▶ _Required action_
Would you copy only the lines below, beginning with the one that contains "新着情報 (622, 1806)" and running through the last entry line?

(Items listed in a dataset)
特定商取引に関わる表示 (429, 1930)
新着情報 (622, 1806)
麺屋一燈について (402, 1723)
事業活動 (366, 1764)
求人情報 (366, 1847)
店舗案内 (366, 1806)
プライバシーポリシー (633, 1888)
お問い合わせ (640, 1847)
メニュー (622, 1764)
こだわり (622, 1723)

▶ _Answer to the problem_
新着情報 (622, 1806)
麺屋一燈について (402, 1723)
事業活動 (366, 1764)
求人情報 (366, 1847)
店舗案内 (366, 1806)
プライバシーポリシー (633, 1888)
お問い合わせ (640, 1847)
メニュー (622, 1764)
こだわり (622, 1723)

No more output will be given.